* _RECORDS TO USE_:
• • • • • • •

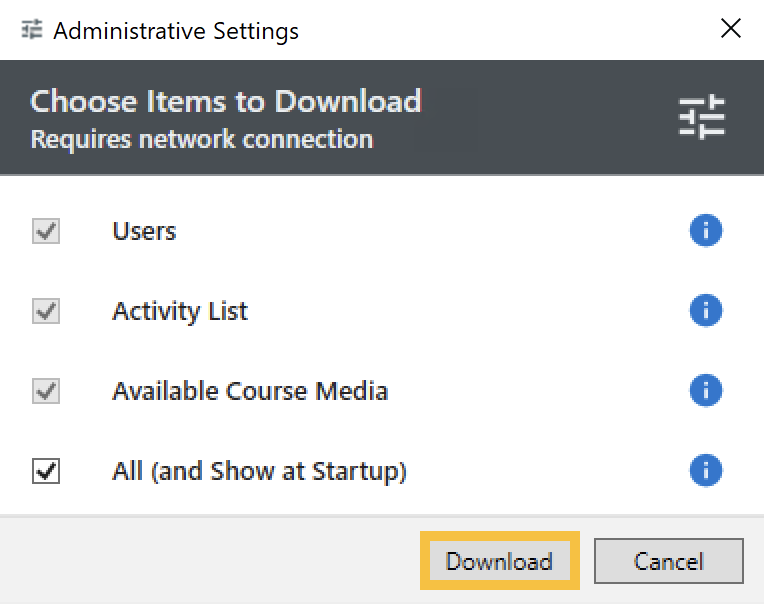Click the info icon next to Users
This screenshot has height=604, width=764.
(705, 231)
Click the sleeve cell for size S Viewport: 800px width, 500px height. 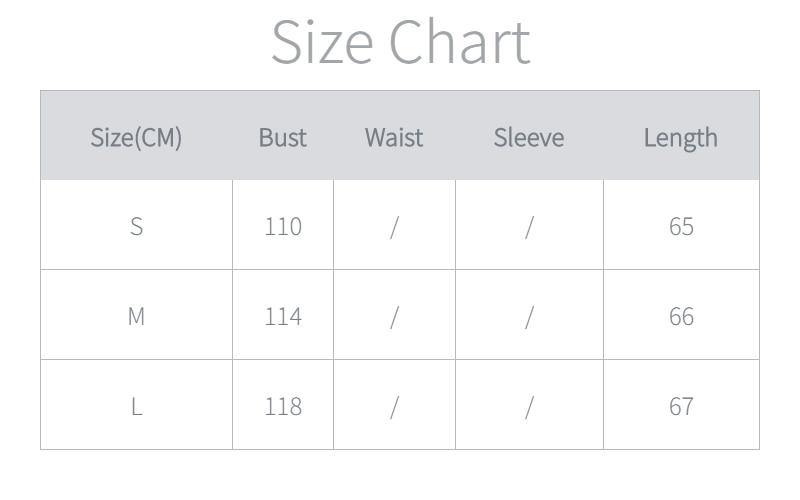coord(529,226)
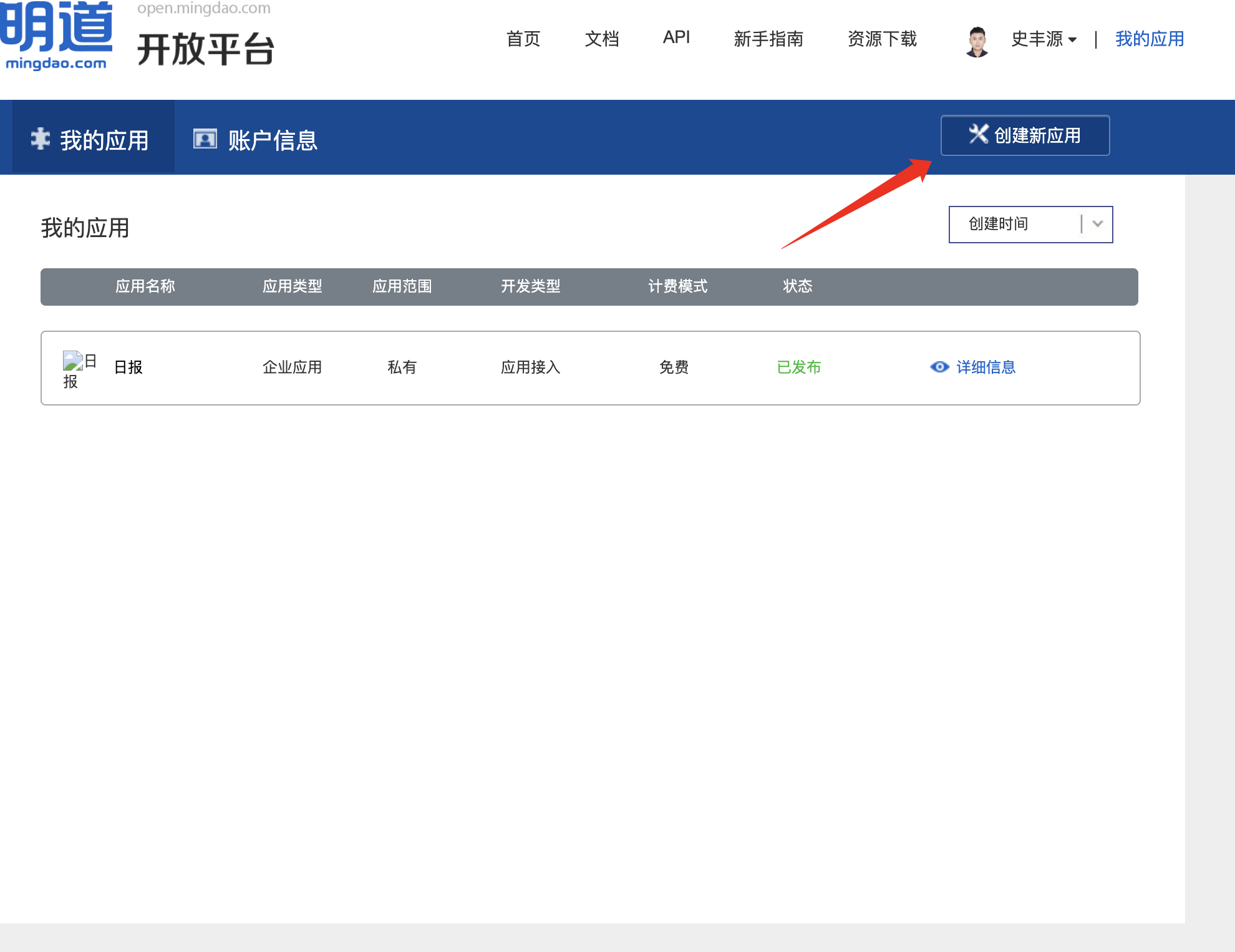Click the Mingdao logo

pos(56,34)
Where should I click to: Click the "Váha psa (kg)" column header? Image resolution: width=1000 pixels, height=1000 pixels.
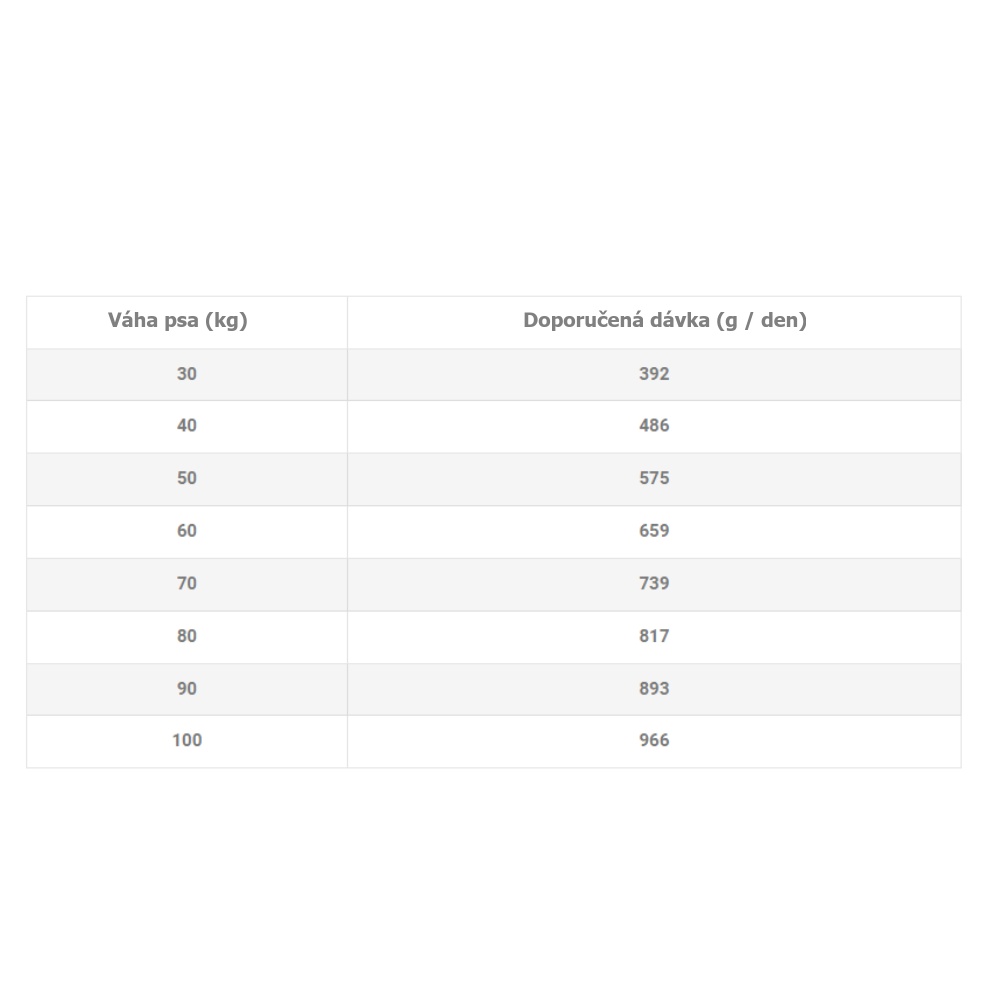tap(177, 321)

• • • • • • •

* _WHAT NEEDS TO BE DONE_: Could you lay out the material above as a numbered list, from the line containing "Where should I" through the end of the material, with blank lines and pictures left out?

* _ANSWER TO THIS TASK_:
1. Where should I click to: Click the "Váha psa (kg)" column header? Image resolution: width=1000 pixels, height=1000 pixels.
2. tap(177, 321)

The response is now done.